Record extracts >>

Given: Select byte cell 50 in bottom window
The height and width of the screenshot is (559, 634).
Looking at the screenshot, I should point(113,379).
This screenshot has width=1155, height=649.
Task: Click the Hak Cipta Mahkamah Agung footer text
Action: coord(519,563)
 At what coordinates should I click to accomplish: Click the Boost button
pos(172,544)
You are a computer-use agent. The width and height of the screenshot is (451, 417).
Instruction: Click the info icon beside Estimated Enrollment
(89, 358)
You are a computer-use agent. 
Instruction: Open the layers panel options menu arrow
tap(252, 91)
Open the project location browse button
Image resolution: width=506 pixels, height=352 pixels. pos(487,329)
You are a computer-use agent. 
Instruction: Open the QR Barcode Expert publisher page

Work instruction >>
Each line from the one containing "You are a computer-use agent. The" down to the final line of the listing must appear in the answer exactly as written, and no other line may.

Reply to the task >>
You are a computer-use agent. The width and height of the screenshot is (451, 417).
Instruction: Click the info icon beside Estimated Enrollment
(89, 358)
You are a computer-use agent. 
Instruction: Open the layers panel options menu arrow
tap(252, 91)
Open the project location browse button
Image resolution: width=506 pixels, height=352 pixels. pos(487,329)
You are a computer-use agent. 
Instruction: Open the QR Barcode Expert publisher page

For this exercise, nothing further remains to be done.